Aturan baru juga mempertahankan batasan penting. Penghilangan tato dengan laser tetap menjadi ranah tenaga medis yang berlisensi. Tato pada anak di bawah umur dilarang tanpa persetujuan orang tua atau wali. Ketentuan ini menempatkan tato sebagai layanan profesional yang diatur, sekaligus membedakan dengan tindakan medis tertentu.
Namun, Asosiasi Medis Korea (KMA) menolak legalisasi dengan argumentasi bahwa tato adalah tindakan berisiko yang perlu berada di bawah pengawasan medis. KMA menyebut UU ini sebagai upaya yang membahayakan fondasi hukum kesehatan dan keselamatan publik. Sikap tersebut sejalan dengan posisi mereka dalam isu kebijakan kesehatan lain pada periode yang sama. Meskipun demikian, dukungan legislatif untuk legalisasi tato sangat besar dan UU tetap disahkan.
Masa Transisi dan Implementasi
UU mulai berlaku dua tahun setelah diundangkan oleh presiden, diikuti dengan masa tenggang dua tahun yang memungkinkan praktisi yang sudah ada bekerja dengan registrasi sementara sambil menyelesaikan proses perizinan. Total empat tahun ****masa transisi ini memberi waktu bagi populasi pelaku nonmedis dalam jumlah besar untuk memenuhi standar baru. Ketentuan ini dirancang untuk mengintegrasikan industri yang sebelumnya berada di wilayah abu-abu ke dalam kerangka hukum dan pengawasan yang jelas.
Legalisasi mengubah status tato dari aktivitas yang berisiko hukum menjadi layanan berizin dengan standar kebersihan terdokumentasi. Bagi praktisi, lisensi resmi membuka akses pada model usaha formal dan kerja sama lintas sektor. Bagi konsumen, pencatatan prosedur, pelatihan higienitas, dan jalur pengawasan administratif memperjelas hak dan tanggung jawab dalam layanan tato. Di sisi lain, kewenangan medis yang tetap untuk penghilangan tato menandai batas tegas antara layanan tato profesional dan tindakan medis.

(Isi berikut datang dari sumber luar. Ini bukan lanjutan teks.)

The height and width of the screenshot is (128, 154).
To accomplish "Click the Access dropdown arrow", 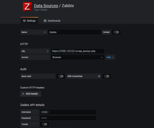I will point(102,57).
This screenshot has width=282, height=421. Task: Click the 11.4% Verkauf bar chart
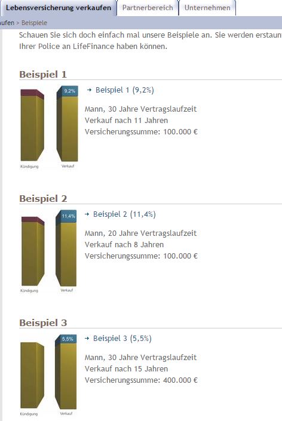click(66, 248)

Perubahan regulasi pada 2025 menutup bab panjang keterkaitan tato dengan aib dan kriminalitas sembari menyusun landasan profesi berlisensi. Jejak historis dari masa Goryeo dan Joseon menjelaskan mengapa stigma tato bertahan begitu kuat. Dengan kerangka hukum baru, praktik tato di Korea Selatan memasuki fase pengaturan yang menekankan keselamatan, akuntabilitas, dan kejelasan peran antara layanan dan tindakan medis. Implementasi bertahap memberi waktu bagi pelaku industri untuk beradaptasi, sekaligus memberi konsumen kepastian standar layanan.